Saturday, 10 November 2012

Lawrence Durrell: In an Irish Fairy's Armpit


'I am Irish on my mother’s side, and half on my father’s side’, Lawrence Durrell said in a 1970 television interview.  It was a story he repeated with various permutations and contradictions throughout his life. 

Not surprisingly, when Durrell died in 1990 his obituary in The New York Times described him as the son of an 'Irish-born father'.  The Daily Telegraph in London said the same.  The British Library, however, took a somewhat different view when it described Durrell’s ancestors as ‘English on his father’s side and Irish on his mother’s side’ on their recently released CD of Durrell's readings and interviews in their Spoken Word series. 

But the truth about Durrell is that he had good English roots on both sides of his family.  

Hacheston in Suffolk.  Its population in the mid-nineteenth century was barely four hundred.  The widowed Mahala Durrell lived on this street when she gave birth in 1851 to her illegitimate son Samuel Stearn Durrell, grandfather of Lawrence Durrell.

The paternal side of the family came from Suffolk, a deeply rural county northeast of London. Mahala Durrell, who lived in the village of Hacheston, was Lawrence Durrell's great grandmother. Her husband, a sailor called William Durrell, committed suicide some years before she gave birth to an illegitimate son.  Boldly fixing responsibility on the child’s father, a landowner called Samuel Stearn, she baptised her boy Samuel Stearn Durrell.

At the age of eighteen Samuel Durrell joined the army and was soon shipped to India, saw service in Afghanistan and China, and achieved the rank of major before retiring to England.  Major Durrell’s children were all born in India, among them Lawrence Samuel, who married the India-born Louisa Dixie; their oldest child, likewise born in India, was the future novelist and poet Lawrence Durrell.

Dixie is an English surname, primarily local to East Anglia, that is to the same part of England as the Durrells and Stearns in Suffolk. Lawrence Durrell’s own daughter Penelope spent years interviewing family members and searching official records seeking evidence that the Dixies had a connection with Ireland but she drew a blank.

There is one exception to Lawrence Durrell’s English ancestry: a young widow named Johanna Doherty, born O’Brien, who married Louisa’s grandfather John Dixie, a sergeant-major in the Sappers and Miners, at Delhi in 1845. Assuming that Johanna was herself wholly Irish, that would make Durrell at best one-eighth Irish. But Johanna’s ancestry is open to doubt.


The rounded gravestone of Lawrence Durrell's great grandmother Mahala Durrell in a Suffolk churchyard.

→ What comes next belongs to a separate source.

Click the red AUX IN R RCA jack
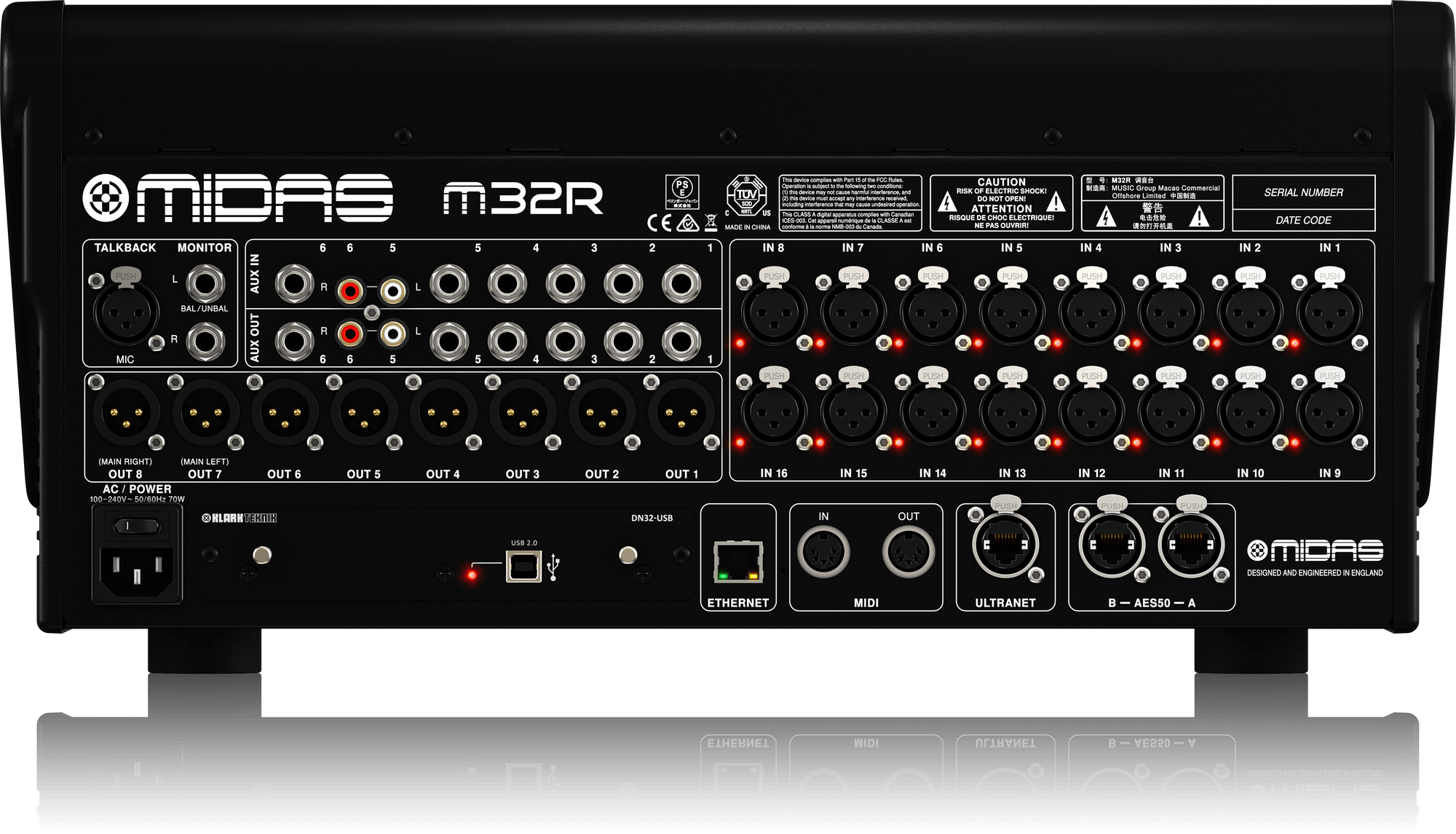The image size is (1456, 834). [350, 291]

Lawrence Durrell is not known to have mentioned his slight Irish ancestry until he was twenty-four and living in Corfu where he began a correspondence with Henry Miller, an American who disliked the English.  Suddenly Durrell was 'pure Anglo-Irish-Indian ASH Blond', as he exotically described himself to the older and admired writer.

But Irishness also had another appeal to Durrell. According to the Concise Oxford Dictionary Irishness can refer to ‘their reputation for illogicality’, and for Durrell, whose developing genius in part lay in his fantastical imagination, he felt the need to escape the bonds of logic, of cause and effect, and of space and time.  The whole of Durrell's work, from Prospero's Cell, his island book about Corfu, through The Alexandria Quartet and The Avignon Quintet, presents a universe of unconfined dimensions in which past and present are not distinct, in which human personalities merge, in which the writer, the artist, is the supreme and unbridled creator.  Or in the words of one of Durrell’s reproving English critics P N Furbank, ‘He just makes it up’.  To the orderly English mind, Durrell does not play by the rules.   


This substantial house several miles from Hacheston belonged to Mahala Durrell's lover, the father of her son.  The future poet and novelist was not a Durrell at all, instead he was the great grandson of the Suffolk landowner Samuel Stearn.

In later life Durrell rubbished his earlier claims to be literally Irish, laughing it off as a joke which people fell for easily.  And in Livia, the second volume of his Avignon Quintet, he has his character Sutcliffe, to whom he has given a biography very similar to his own youthful experience of England, and who is himself the literary creation of another character in the novel, explain how he invented his Irishness: ‘For my part I told everybody that I lived in Ireland in a fairy’s armpit’.